### Data for locating words and elements:
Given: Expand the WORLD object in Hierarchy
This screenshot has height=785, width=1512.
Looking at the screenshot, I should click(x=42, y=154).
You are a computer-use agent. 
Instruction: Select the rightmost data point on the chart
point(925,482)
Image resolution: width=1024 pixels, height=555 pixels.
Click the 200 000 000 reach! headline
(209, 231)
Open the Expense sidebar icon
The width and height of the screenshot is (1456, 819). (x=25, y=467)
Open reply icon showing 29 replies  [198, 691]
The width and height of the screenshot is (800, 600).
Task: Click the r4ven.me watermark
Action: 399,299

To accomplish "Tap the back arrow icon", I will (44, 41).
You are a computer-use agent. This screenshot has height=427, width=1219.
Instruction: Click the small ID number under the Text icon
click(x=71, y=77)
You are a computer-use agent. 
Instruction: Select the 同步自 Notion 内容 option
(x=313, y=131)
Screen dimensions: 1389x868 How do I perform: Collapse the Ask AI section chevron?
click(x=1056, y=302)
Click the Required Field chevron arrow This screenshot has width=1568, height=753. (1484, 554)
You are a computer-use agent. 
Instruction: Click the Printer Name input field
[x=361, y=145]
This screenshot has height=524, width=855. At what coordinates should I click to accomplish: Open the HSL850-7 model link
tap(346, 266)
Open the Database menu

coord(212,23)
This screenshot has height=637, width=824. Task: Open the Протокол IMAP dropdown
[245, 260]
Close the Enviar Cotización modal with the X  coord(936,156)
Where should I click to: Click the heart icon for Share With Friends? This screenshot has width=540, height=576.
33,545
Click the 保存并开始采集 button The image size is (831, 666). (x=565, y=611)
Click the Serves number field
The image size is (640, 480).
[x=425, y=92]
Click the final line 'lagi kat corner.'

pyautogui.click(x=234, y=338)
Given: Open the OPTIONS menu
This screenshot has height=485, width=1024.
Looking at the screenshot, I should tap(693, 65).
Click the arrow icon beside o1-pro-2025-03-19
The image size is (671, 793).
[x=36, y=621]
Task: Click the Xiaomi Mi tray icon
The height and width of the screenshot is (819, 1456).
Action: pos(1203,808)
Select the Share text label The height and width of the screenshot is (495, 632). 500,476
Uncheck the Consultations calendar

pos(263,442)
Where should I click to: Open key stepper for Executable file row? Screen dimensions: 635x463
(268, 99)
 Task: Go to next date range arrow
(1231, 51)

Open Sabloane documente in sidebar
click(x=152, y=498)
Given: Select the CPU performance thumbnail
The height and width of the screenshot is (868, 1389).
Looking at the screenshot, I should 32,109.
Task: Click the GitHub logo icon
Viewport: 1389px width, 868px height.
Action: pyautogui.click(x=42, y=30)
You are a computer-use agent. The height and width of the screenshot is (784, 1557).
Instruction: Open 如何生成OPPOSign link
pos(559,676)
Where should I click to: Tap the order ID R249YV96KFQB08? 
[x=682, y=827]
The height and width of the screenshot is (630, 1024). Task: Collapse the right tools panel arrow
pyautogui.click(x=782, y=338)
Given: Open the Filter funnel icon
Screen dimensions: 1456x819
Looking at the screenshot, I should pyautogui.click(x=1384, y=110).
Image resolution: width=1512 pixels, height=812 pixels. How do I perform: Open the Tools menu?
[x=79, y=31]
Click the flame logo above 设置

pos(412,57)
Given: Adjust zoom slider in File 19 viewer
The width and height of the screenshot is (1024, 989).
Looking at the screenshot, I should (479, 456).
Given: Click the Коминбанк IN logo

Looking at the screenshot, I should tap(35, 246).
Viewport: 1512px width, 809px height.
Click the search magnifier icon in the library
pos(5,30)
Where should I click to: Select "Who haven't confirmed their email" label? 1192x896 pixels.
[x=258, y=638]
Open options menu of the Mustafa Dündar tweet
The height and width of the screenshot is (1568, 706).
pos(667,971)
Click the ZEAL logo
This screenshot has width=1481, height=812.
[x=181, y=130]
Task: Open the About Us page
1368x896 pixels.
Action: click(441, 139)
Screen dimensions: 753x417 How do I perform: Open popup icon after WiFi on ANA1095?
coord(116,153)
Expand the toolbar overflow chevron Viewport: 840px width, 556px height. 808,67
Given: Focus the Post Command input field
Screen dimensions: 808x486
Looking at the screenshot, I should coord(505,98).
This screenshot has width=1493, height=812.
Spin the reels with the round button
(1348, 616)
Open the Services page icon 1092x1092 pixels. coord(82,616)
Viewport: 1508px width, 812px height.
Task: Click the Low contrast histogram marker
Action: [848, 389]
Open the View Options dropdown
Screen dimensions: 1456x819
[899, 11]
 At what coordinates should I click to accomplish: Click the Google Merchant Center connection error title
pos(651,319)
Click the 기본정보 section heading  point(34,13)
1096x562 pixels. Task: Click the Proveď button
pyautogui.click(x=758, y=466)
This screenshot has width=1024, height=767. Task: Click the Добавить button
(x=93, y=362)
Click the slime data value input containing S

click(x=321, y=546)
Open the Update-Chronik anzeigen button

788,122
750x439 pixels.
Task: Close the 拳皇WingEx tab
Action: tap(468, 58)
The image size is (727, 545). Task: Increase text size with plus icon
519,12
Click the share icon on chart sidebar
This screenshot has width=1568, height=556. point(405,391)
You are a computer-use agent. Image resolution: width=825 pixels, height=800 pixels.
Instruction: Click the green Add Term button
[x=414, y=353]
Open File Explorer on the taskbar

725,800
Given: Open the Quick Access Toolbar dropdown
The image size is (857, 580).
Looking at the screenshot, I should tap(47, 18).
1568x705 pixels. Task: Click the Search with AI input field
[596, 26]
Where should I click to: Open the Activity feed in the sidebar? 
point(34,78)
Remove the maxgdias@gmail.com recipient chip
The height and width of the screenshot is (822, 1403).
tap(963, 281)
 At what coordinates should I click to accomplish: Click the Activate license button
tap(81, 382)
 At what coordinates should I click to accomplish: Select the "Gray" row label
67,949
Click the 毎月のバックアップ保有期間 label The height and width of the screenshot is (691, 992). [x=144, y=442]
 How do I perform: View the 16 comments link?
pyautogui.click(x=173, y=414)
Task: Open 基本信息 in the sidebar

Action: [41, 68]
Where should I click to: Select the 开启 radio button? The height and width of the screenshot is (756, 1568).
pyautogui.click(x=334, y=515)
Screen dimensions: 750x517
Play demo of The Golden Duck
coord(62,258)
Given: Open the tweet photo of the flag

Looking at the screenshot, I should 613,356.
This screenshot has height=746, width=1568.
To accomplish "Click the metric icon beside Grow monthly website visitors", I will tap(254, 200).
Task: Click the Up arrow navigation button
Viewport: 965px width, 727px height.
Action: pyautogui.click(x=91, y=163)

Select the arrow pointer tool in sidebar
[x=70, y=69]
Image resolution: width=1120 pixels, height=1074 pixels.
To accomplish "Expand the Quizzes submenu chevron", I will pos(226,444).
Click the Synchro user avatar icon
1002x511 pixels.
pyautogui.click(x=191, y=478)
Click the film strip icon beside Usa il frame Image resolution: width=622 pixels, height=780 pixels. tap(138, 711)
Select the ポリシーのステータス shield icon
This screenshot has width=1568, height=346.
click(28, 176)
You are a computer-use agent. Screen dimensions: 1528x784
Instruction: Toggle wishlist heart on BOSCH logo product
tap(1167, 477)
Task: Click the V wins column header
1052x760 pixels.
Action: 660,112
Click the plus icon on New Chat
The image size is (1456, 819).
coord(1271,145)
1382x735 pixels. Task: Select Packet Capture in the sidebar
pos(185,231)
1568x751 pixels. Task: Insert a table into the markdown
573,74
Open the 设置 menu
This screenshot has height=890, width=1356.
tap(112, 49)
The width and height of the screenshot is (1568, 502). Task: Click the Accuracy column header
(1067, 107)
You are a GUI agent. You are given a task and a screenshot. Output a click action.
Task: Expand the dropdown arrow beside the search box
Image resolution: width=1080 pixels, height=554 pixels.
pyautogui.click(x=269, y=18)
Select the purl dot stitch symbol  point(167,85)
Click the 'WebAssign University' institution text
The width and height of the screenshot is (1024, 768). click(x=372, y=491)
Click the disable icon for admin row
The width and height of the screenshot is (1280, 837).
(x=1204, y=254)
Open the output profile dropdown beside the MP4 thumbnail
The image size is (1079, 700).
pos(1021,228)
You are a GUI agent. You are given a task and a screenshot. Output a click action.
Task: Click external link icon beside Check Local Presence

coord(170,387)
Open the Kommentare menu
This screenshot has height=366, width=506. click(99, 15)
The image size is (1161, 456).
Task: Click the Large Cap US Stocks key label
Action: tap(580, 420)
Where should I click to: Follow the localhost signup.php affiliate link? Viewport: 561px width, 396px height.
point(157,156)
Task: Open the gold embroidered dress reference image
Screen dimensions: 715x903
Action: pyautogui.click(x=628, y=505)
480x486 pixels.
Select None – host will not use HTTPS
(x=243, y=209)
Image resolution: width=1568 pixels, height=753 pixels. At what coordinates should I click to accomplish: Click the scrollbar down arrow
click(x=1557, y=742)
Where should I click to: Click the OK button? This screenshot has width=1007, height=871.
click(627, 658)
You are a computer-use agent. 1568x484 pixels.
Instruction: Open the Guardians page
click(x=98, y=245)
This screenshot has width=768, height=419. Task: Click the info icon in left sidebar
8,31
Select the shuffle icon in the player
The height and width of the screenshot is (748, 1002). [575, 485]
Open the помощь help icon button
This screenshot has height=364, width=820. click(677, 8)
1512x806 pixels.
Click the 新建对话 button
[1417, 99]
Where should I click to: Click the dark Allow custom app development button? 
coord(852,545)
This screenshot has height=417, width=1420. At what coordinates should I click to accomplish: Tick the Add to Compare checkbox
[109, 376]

### Exercise objective:
Copy the stretch from the line containing "This screenshot has width=768, height=419." through the end of the data, putting "control" in place of "button" and leaving everything else unchanged.

### Correct output:
This screenshot has width=768, height=419. Task: Click the info icon in left sidebar
8,31
Select the shuffle icon in the player
The height and width of the screenshot is (748, 1002). [575, 485]
Open the помощь help icon control
This screenshot has height=364, width=820. click(677, 8)
1512x806 pixels.
Click the 新建对话 control
[1417, 99]
Where should I click to: Click the dark Allow custom app development control? 
coord(852,545)
This screenshot has height=417, width=1420. At what coordinates should I click to accomplish: Tick the Add to Compare checkbox
[109, 376]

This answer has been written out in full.